The overwhelming temptation is to turn this into an issue of respect, but to be honest, that’s what the Saints want. That shit plays right into their hands. The Lions are at their worst when they’re feeding off of emotion and punching dudes and slapping refs around because they aren’t being respected. The reality is that for the Lions to win this game, they have to ignore all of that stupid bullshit and then make it all go away by doing one simple thing: winning the goddamn game. This stuff is never going to go away until the Lions show up somewhere like New Orleans and coldly and ruthlessly shank the Saints in front of their friends and loved ones. This is not about respect. Not anymore. The Lions are in the playoffs. They don’t need your fucking respect, ESPN. They don’t need your fucking respect, New Orleans. No. This is about winning.
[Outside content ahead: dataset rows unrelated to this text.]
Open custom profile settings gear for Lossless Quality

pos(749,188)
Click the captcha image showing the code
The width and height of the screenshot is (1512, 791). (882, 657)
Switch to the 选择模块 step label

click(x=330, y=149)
That’s it.
The flipside to all of that, though, is that I don’t think the Saints respect the Lions. That’s fine. I don’t give a shit anymore, and I don’t give a shit for all the reasons I just said. The thing is, though, is that’s not fine for the Saints. If they don’t respect the Lions . . . well, here comes Doc Stafford with a fucking Bazooka, Drew Clanton. Best mind your manners, son.
Let them talk. Let them laugh and taunt and say all manner of stupid shit. Let them look ahead to the second round. Let them talk about the 49ers or the Giants or whoever. Good. Great. While they’re looking ahead, the Lions are focused on one thing: killing the Saints. You don’t hear any Lions players or coaches or fans or anybody really talking about the Lions second round prospects. That’s because all anyone even remotely connected to the Lions cares about is winning this game. And when the playoffs get here, the difference between winning and losing is so small, that something like focus can mean all the difference in the world.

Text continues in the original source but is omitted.